Short problem 1: Reproduce the article on gravesite care from "Aug 9, 2022" down to "rinses them off.".
Short problem 2: In the article on gravesite care, how often does Thompson recommend that stones be cleaned?
Short problem 3: Summarize the article on gravesite care in two sentences.
[start Excerpted text]
Marion native cleans up local cemeteries with a ‘loving touch’

Aug 9, 2022

MARION – Debbie Thompson of Marion started Loving Touch Gravesite Care with a mission: To make cemeteries a better place — “plot by plot.”

Thompson takes care of graves for people all along the South Coast, she said, sometimes traveling as far as Rhode Island to help people clean up their family plots.

She can often be found in Evergreen Cemetery in Marion, where she has about 10 different headstones that she takes care of twice weekly. She calls those her “perpetual care stones.”

Thompson recommends that stones be cleaned at least once a year.

She explained that when dust and pollen accumulate on stones, it provides a space for lichen and moss to be able to grow. She scrubs down stones with D/2, a biodegradable cleaner that removes stains from mold, algae, mildew, lichens and air pollutants, and then she rinses them off.

Depending how dirty the stones are, she says, it can take up to two hours to scrub them clean.

She also plants and tends to flowers around the stones.

Loving Touch Gravesite Care has been Thompson’s full-time job for the past year and a half. She said she was inspired to start the business by the experience of taking care of her late father’s headstone.
[end Excerpted text]
[start Material supplied]
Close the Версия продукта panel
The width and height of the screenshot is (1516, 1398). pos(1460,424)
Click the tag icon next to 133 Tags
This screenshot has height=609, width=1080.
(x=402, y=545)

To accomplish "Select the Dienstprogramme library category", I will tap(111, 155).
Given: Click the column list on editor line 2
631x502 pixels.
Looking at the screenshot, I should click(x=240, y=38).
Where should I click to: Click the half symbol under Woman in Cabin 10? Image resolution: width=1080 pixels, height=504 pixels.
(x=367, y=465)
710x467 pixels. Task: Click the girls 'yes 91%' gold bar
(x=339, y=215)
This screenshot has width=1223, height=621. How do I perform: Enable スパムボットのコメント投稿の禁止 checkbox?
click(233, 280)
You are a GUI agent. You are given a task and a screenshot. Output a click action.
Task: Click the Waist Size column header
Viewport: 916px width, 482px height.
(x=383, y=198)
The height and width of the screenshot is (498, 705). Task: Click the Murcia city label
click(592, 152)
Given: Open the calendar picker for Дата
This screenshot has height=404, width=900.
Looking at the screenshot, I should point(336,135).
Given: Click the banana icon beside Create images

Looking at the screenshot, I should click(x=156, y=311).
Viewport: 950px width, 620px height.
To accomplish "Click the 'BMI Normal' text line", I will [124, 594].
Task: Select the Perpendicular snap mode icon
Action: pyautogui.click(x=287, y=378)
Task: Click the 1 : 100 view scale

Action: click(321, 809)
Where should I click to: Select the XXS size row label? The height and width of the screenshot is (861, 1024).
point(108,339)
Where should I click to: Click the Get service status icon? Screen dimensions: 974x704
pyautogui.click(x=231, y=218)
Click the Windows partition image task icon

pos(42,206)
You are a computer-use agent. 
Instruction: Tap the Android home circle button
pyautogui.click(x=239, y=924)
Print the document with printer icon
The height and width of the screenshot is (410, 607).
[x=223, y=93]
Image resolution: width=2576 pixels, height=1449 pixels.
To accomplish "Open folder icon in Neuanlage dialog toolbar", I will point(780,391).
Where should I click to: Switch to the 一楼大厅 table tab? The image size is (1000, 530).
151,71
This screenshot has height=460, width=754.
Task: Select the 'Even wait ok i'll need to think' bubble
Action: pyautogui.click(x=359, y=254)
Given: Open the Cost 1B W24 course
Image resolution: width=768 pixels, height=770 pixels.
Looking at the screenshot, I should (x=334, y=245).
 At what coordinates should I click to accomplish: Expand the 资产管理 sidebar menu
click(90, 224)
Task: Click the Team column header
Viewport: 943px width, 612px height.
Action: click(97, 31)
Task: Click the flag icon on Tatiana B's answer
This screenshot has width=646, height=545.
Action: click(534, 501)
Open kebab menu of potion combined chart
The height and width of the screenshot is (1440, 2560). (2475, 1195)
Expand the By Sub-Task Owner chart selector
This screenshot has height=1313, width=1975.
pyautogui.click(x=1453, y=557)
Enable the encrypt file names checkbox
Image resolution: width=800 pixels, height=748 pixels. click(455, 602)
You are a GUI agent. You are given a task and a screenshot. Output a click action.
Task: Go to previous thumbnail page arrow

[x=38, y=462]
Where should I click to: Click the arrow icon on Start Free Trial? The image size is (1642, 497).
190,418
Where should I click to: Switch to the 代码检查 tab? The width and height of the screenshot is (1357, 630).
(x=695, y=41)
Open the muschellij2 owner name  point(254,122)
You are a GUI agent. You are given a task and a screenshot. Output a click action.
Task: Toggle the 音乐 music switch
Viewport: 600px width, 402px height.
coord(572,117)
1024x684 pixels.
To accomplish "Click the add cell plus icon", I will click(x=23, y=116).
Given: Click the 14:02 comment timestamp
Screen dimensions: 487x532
[end Material supplied]
Expected answer 1:
Aug 9, 2022

MARION – Debbie Thompson of Marion started Loving Touch Gravesite Care with a mission: To make cemeteries a better place — “plot by plot.”

Thompson takes care of graves for people all along the South Coast, she said, sometimes traveling as far as Rhode Island to help people clean up their family plots.

She can often be found in Evergreen Cemetery in Marion, where she has about 10 different headstones that she takes care of twice weekly. She calls those her “perpetual care stones.”

Thompson recommends that stones be cleaned at least once a year.

She explained that when dust and pollen accumulate on stones, it provides a space for lichen and moss to be able to grow. She scrubs down stones with D/2, a biodegradable cleaner that removes stains from mold, algae, mildew, lichens and air pollutants, and then she rinses them off.

Expected answer 2: At least once a year.

Expected answer 3: Debbie Thompson of Marion runs Loving Touch Gravesite Care, tending graves along the South Coast and sometimes as far as Rhode Island. For the past year and a half she has done this full time, scrubbing stones with a biodegradable cleaner and planting flowers, after being inspired by caring for her late father's headstone.